* **What is being asked**
Work out how many lines of the records contain "heading". Answer with the number and nothing else.

* **Provided records**

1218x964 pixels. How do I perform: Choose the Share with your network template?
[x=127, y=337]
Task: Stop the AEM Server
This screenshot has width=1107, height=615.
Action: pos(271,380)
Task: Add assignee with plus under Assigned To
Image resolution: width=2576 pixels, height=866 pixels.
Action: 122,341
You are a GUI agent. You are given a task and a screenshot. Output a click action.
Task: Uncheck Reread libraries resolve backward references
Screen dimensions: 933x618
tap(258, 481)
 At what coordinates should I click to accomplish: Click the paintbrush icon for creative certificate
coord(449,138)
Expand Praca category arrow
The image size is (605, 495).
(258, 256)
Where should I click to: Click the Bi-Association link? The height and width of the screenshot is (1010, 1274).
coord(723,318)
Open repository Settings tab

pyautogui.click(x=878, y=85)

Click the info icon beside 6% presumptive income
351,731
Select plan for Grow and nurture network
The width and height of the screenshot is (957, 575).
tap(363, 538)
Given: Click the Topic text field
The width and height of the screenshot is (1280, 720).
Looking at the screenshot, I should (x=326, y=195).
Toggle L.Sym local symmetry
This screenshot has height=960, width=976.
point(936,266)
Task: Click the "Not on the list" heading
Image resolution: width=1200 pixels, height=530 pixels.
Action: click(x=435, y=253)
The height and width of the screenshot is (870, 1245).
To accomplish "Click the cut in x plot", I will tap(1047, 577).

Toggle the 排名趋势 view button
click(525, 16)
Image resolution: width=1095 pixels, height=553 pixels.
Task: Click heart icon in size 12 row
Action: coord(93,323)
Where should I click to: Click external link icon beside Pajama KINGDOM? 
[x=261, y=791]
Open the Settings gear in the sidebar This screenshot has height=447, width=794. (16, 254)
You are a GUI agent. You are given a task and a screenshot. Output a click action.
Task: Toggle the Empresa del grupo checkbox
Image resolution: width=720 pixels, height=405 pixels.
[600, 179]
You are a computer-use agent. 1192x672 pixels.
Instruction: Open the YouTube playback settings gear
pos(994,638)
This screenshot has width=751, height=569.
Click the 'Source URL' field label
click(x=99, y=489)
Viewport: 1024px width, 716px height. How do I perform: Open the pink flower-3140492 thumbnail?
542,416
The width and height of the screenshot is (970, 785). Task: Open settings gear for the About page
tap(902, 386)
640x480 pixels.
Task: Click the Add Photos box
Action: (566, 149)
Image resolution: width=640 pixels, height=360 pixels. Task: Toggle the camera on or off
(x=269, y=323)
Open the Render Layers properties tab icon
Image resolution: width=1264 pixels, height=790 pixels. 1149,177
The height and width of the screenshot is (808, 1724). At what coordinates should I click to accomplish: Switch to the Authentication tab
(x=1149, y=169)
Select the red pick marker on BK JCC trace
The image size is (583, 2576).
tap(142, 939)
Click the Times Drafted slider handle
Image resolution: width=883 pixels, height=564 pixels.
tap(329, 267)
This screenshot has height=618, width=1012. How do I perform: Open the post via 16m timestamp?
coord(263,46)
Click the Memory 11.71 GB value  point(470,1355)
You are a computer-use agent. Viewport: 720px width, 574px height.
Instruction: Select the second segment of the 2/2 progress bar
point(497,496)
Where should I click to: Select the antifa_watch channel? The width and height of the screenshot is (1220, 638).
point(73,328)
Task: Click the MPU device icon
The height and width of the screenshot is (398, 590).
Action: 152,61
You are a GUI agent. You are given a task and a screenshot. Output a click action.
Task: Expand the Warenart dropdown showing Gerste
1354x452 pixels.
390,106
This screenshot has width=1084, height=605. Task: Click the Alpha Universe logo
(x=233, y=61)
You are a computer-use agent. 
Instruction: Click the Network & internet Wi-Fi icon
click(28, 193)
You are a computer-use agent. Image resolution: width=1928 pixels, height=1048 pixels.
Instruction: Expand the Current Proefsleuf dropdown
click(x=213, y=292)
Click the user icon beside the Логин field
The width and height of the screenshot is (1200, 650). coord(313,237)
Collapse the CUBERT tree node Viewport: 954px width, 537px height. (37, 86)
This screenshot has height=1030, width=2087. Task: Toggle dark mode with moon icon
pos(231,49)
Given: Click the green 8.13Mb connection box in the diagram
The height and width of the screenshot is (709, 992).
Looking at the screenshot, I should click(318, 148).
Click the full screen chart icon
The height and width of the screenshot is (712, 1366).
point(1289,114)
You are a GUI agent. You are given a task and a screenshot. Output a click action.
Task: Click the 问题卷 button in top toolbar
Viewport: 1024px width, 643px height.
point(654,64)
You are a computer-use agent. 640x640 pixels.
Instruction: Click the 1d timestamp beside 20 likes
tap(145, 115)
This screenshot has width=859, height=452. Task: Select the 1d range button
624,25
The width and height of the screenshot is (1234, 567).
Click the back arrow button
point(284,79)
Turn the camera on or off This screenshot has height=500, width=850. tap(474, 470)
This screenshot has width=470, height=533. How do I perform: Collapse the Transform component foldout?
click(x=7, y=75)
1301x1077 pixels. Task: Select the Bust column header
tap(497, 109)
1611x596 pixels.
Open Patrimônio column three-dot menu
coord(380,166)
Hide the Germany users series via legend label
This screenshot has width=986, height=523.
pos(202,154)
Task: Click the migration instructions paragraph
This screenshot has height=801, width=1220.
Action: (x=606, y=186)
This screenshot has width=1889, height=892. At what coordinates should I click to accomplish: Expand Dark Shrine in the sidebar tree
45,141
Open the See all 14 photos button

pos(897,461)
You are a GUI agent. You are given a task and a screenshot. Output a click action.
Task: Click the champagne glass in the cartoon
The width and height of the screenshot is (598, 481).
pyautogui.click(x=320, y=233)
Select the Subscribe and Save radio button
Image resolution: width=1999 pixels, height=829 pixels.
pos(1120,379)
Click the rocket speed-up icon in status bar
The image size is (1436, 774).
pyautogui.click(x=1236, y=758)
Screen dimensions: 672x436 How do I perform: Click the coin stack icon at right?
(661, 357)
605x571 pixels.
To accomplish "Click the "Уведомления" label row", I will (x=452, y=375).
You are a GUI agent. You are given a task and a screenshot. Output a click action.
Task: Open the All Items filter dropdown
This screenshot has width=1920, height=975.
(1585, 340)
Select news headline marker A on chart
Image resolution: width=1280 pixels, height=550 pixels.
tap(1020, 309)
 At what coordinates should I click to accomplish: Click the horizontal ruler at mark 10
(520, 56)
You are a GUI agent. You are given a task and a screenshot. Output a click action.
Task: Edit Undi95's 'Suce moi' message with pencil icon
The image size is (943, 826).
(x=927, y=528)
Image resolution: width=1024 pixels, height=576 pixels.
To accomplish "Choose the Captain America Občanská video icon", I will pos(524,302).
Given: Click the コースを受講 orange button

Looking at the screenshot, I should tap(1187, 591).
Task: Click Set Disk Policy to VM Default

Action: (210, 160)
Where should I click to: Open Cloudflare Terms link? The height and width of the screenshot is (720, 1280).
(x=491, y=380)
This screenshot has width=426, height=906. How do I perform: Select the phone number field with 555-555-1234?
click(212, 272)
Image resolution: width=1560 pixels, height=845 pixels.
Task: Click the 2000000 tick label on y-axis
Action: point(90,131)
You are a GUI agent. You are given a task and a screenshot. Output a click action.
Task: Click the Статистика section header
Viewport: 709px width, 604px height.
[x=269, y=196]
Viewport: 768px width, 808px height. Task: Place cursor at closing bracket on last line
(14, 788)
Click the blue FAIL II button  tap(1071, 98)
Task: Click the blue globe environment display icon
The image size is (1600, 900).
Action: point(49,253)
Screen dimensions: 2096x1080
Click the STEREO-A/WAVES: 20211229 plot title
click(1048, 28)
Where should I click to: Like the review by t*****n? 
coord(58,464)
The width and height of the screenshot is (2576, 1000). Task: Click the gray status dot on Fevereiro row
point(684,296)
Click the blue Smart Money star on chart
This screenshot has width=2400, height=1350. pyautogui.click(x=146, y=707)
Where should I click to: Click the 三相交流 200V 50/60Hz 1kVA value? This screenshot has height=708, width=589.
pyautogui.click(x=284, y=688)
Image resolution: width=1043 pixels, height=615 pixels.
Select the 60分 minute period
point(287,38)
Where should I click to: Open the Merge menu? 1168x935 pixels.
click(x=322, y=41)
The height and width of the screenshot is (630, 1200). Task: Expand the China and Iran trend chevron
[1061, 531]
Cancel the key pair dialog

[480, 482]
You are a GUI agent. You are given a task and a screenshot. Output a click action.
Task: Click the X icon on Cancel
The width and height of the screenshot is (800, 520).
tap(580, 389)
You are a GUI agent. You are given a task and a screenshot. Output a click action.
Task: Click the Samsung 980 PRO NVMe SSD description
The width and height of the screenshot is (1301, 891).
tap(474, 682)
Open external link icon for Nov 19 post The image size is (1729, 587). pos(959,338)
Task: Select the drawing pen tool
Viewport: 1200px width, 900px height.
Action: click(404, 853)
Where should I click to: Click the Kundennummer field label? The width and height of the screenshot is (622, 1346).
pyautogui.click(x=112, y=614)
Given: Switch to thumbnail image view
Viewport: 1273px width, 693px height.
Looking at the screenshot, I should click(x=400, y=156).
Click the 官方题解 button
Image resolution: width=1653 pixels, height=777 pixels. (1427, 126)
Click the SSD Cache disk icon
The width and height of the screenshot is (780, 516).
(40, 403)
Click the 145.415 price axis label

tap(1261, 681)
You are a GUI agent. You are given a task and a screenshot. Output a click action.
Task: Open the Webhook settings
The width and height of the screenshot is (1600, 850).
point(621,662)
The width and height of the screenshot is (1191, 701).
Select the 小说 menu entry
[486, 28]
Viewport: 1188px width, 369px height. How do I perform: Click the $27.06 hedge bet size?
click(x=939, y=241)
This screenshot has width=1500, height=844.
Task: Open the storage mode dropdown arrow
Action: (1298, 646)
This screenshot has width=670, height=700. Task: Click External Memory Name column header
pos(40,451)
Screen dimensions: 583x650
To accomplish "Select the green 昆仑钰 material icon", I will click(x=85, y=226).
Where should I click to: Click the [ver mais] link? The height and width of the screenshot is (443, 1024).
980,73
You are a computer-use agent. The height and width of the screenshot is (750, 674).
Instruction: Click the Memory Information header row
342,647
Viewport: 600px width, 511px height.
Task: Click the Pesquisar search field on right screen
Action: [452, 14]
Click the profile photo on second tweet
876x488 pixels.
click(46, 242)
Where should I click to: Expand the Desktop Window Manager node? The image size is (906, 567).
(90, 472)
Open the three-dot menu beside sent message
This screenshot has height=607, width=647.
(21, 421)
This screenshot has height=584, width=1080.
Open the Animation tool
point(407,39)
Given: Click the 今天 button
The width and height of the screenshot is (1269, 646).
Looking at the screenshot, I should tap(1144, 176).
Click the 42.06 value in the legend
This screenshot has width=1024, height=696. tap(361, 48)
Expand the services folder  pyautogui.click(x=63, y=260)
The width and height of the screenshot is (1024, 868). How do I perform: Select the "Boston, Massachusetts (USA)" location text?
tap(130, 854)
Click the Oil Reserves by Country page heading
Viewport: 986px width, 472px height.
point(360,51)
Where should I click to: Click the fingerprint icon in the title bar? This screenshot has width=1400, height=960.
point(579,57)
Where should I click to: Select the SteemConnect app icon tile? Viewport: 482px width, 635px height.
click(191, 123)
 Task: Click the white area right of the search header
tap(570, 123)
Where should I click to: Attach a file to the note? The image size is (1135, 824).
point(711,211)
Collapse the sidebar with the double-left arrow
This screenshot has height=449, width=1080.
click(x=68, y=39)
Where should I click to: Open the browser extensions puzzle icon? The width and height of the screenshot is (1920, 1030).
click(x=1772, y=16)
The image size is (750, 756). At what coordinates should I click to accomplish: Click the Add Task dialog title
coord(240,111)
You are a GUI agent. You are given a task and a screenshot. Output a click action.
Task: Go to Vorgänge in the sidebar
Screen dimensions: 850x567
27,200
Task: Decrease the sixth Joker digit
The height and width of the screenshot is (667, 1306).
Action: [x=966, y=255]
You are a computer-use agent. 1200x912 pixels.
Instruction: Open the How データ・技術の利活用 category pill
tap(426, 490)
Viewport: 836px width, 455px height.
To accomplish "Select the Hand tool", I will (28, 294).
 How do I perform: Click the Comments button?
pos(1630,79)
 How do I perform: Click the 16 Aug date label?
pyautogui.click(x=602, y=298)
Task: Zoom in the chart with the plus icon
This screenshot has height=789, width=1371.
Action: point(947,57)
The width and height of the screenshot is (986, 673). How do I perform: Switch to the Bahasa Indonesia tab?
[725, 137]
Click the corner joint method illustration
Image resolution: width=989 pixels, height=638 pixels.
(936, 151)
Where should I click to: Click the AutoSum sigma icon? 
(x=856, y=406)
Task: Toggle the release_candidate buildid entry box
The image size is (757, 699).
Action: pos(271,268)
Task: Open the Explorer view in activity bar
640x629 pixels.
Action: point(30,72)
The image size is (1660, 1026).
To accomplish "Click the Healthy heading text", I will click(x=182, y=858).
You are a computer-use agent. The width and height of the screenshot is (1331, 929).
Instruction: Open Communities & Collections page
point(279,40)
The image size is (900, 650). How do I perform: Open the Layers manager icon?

* **Output below**
3